** Stored data follows **

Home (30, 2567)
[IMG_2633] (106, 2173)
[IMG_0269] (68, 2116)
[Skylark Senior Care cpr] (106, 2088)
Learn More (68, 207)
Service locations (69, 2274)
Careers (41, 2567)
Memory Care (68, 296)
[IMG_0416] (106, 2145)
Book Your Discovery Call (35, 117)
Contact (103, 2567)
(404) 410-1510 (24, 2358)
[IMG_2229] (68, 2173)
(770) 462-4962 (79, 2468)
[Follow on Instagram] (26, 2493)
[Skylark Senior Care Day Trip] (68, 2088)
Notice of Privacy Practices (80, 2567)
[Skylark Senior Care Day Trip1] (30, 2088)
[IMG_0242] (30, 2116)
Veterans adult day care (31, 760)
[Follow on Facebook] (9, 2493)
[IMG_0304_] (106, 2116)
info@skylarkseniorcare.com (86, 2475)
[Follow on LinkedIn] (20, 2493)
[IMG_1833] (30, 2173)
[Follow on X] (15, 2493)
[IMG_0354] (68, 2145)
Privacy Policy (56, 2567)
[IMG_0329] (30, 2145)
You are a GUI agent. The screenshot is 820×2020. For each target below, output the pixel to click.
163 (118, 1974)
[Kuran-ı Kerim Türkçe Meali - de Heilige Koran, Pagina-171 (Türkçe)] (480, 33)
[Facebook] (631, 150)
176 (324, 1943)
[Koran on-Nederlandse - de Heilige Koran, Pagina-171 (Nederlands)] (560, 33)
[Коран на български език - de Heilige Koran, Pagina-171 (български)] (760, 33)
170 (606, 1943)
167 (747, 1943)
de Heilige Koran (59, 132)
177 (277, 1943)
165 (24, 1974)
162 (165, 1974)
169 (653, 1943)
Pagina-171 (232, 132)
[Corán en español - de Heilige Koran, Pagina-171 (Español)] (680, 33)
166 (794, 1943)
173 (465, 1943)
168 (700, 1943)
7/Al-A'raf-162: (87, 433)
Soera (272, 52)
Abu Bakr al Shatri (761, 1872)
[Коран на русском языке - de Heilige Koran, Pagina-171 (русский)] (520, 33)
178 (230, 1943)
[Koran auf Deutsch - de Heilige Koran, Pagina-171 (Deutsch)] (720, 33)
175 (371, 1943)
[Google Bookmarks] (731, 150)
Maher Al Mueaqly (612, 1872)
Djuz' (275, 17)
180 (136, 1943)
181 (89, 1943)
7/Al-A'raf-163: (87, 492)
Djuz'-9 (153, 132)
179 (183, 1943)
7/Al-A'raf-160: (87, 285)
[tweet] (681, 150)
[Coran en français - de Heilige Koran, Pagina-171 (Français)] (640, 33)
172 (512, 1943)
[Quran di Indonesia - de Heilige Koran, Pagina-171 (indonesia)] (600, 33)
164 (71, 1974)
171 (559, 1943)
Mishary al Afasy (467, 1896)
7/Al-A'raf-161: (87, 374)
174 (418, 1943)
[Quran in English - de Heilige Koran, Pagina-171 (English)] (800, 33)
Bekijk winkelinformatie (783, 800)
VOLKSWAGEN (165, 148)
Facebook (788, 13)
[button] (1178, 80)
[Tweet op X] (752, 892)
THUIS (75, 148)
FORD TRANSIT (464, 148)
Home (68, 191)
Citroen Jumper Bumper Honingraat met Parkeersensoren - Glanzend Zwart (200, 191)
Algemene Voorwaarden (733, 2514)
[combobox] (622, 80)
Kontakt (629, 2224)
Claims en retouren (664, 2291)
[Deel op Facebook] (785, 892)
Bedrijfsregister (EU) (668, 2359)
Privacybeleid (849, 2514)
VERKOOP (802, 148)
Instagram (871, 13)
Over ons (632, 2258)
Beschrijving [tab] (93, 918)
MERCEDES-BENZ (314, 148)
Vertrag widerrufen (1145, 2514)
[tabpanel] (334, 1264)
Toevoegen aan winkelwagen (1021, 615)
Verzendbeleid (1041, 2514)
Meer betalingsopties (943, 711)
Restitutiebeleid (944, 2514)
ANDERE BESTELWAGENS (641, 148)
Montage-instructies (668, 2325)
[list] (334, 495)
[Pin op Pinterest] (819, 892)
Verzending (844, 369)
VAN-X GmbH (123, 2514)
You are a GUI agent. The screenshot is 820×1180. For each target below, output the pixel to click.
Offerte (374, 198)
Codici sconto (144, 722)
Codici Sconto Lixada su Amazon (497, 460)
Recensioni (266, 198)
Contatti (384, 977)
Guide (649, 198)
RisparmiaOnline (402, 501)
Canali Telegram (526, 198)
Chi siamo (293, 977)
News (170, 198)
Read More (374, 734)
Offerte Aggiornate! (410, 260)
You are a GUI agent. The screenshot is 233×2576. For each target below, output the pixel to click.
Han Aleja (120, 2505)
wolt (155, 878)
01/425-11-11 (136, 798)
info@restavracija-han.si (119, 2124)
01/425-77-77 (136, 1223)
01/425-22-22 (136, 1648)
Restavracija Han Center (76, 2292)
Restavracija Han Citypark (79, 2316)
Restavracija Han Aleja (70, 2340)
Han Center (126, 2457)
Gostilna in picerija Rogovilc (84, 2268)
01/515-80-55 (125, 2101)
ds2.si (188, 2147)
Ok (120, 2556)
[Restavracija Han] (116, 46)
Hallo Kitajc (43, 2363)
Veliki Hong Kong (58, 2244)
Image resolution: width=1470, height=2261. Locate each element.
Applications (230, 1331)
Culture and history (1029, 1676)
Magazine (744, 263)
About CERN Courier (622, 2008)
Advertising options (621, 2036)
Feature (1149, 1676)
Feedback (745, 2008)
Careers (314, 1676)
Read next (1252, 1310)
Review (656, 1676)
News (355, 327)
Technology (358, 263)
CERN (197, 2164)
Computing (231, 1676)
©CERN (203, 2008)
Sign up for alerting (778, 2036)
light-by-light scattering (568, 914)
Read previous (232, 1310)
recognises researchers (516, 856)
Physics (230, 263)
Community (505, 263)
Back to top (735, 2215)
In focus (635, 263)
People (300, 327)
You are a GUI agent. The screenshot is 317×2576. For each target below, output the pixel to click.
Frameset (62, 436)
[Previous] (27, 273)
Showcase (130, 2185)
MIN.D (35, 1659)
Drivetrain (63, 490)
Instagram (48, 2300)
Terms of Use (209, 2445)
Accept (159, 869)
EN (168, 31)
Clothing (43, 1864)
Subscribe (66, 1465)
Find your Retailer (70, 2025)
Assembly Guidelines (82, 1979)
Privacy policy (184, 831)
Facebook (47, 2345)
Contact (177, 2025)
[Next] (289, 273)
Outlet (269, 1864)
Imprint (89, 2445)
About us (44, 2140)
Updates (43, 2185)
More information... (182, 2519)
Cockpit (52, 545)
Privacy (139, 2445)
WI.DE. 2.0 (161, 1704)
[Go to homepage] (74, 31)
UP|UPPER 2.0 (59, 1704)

** End of Stored data **

_Problem description_: Return each entry above exactly, leaving none out.

_Solution for this exercise_:
Home (30, 2567)
[IMG_2633] (106, 2173)
[IMG_0269] (68, 2116)
[Skylark Senior Care cpr] (106, 2088)
Learn More (68, 207)
Service locations (69, 2274)
Careers (41, 2567)
Memory Care (68, 296)
[IMG_0416] (106, 2145)
Book Your Discovery Call (35, 117)
Contact (103, 2567)
(404) 410-1510 (24, 2358)
[IMG_2229] (68, 2173)
(770) 462-4962 (79, 2468)
[Follow on Instagram] (26, 2493)
[Skylark Senior Care Day Trip] (68, 2088)
Notice of Privacy Practices (80, 2567)
[Skylark Senior Care Day Trip1] (30, 2088)
[IMG_0242] (30, 2116)
Veterans adult day care (31, 760)
[Follow on Facebook] (9, 2493)
[IMG_0304_] (106, 2116)
info@skylarkseniorcare.com (86, 2475)
[Follow on LinkedIn] (20, 2493)
[IMG_1833] (30, 2173)
[Follow on X] (15, 2493)
[IMG_0354] (68, 2145)
Privacy Policy (56, 2567)
[IMG_0329] (30, 2145)
You are a GUI agent. The screenshot is 820×2020. For each target below, output the pixel to click.
163 (118, 1974)
[Kuran-ı Kerim Türkçe Meali - de Heilige Koran, Pagina-171 (Türkçe)] (480, 33)
[Facebook] (631, 150)
176 (324, 1943)
[Koran on-Nederlandse - de Heilige Koran, Pagina-171 (Nederlands)] (560, 33)
[Коран на български език - de Heilige Koran, Pagina-171 (български)] (760, 33)
170 (606, 1943)
167 (747, 1943)
de Heilige Koran (59, 132)
177 (277, 1943)
165 (24, 1974)
162 (165, 1974)
169 (653, 1943)
Pagina-171 (232, 132)
[Corán en español - de Heilige Koran, Pagina-171 (Español)] (680, 33)
166 (794, 1943)
173 (465, 1943)
168 (700, 1943)
7/Al-A'raf-162: (87, 433)
Soera (272, 52)
Abu Bakr al Shatri (761, 1872)
[Коран на русском языке - de Heilige Koran, Pagina-171 (русский)] (520, 33)
178 (230, 1943)
[Koran auf Deutsch - de Heilige Koran, Pagina-171 (Deutsch)] (720, 33)
175 (371, 1943)
[Google Bookmarks] (731, 150)
Maher Al Mueaqly (612, 1872)
Djuz' (275, 17)
180 (136, 1943)
181 (89, 1943)
7/Al-A'raf-163: (87, 492)
Djuz'-9 (153, 132)
179 (183, 1943)
7/Al-A'raf-160: (87, 285)
[tweet] (681, 150)
[Coran en français - de Heilige Koran, Pagina-171 (Français)] (640, 33)
172 (512, 1943)
[Quran di Indonesia - de Heilige Koran, Pagina-171 (indonesia)] (600, 33)
164 (71, 1974)
171 (559, 1943)
Mishary al Afasy (467, 1896)
7/Al-A'raf-161: (87, 374)
174 (418, 1943)
[Quran in English - de Heilige Koran, Pagina-171 (English)] (800, 33)
Bekijk winkelinformatie (783, 800)
VOLKSWAGEN (165, 148)
Facebook (788, 13)
[button] (1178, 80)
[Tweet op X] (752, 892)
THUIS (75, 148)
FORD TRANSIT (464, 148)
Home (68, 191)
Citroen Jumper Bumper Honingraat met Parkeersensoren - Glanzend Zwart (200, 191)
Algemene Voorwaarden (733, 2514)
[combobox] (622, 80)
Kontakt (629, 2224)
Claims en retouren (664, 2291)
[Deel op Facebook] (785, 892)
Bedrijfsregister (EU) (668, 2359)
Privacybeleid (849, 2514)
VERKOOP (802, 148)
Instagram (871, 13)
Over ons (632, 2258)
Beschrijving [tab] (93, 918)
MERCEDES-BENZ (314, 148)
Vertrag widerrufen (1145, 2514)
[tabpanel] (334, 1264)
Toevoegen aan winkelwagen (1021, 615)
Verzendbeleid (1041, 2514)
Meer betalingsopties (943, 711)
Restitutiebeleid (944, 2514)
ANDERE BESTELWAGENS (641, 148)
Montage-instructies (668, 2325)
[list] (334, 495)
[Pin op Pinterest] (819, 892)
Verzending (844, 369)
VAN-X GmbH (123, 2514)
You are a GUI agent. The screenshot is 820×1180. For each target below, output the pixel to click.
Offerte (374, 198)
Codici sconto (144, 722)
Codici Sconto Lixada su Amazon (497, 460)
Recensioni (266, 198)
Contatti (384, 977)
Guide (649, 198)
RisparmiaOnline (402, 501)
Canali Telegram (526, 198)
Chi siamo (293, 977)
News (170, 198)
Read More (374, 734)
Offerte Aggiornate! (410, 260)
You are a GUI agent. The screenshot is 233×2576. For each target below, output the pixel to click.
Han Aleja (120, 2505)
wolt (155, 878)
01/425-11-11 (136, 798)
info@restavracija-han.si (119, 2124)
01/425-77-77 (136, 1223)
01/425-22-22 (136, 1648)
Restavracija Han Center (76, 2292)
Restavracija Han Citypark (79, 2316)
Restavracija Han Aleja (70, 2340)
Han Center (126, 2457)
Gostilna in picerija Rogovilc (84, 2268)
01/515-80-55 (125, 2101)
ds2.si (188, 2147)
Ok (120, 2556)
[Restavracija Han] (116, 46)
Hallo Kitajc (43, 2363)
Veliki Hong Kong (58, 2244)
Image resolution: width=1470, height=2261. Locate each element.
Applications (230, 1331)
Culture and history (1029, 1676)
Magazine (744, 263)
About CERN Courier (622, 2008)
Advertising options (621, 2036)
Feature (1149, 1676)
Feedback (745, 2008)
Careers (314, 1676)
Read next (1252, 1310)
Review (656, 1676)
News (355, 327)
Technology (358, 263)
CERN (197, 2164)
Computing (231, 1676)
©CERN (203, 2008)
Sign up for alerting (778, 2036)
light-by-light scattering (568, 914)
Read previous (232, 1310)
recognises researchers (516, 856)
Physics (230, 263)
Community (505, 263)
Back to top (735, 2215)
In focus (635, 263)
People (300, 327)
You are a GUI agent. The screenshot is 317×2576. For each target below, output the pixel to click.
Frameset (62, 436)
[Previous] (27, 273)
Showcase (130, 2185)
MIN.D (35, 1659)
Drivetrain (63, 490)
Instagram (48, 2300)
Terms of Use (209, 2445)
Accept (159, 869)
EN (168, 31)
Clothing (43, 1864)
Subscribe (66, 1465)
Find your Retailer (70, 2025)
Assembly Guidelines (82, 1979)
Privacy policy (184, 831)
Facebook (47, 2345)
Contact (177, 2025)
[Next] (289, 273)
Outlet (269, 1864)
Imprint (89, 2445)
About us (44, 2140)
Updates (43, 2185)
More information... (182, 2519)
Cockpit (52, 545)
Privacy (139, 2445)
WI.DE. 2.0 (161, 1704)
[Go to homepage] (74, 31)
UP|UPPER 2.0 (59, 1704)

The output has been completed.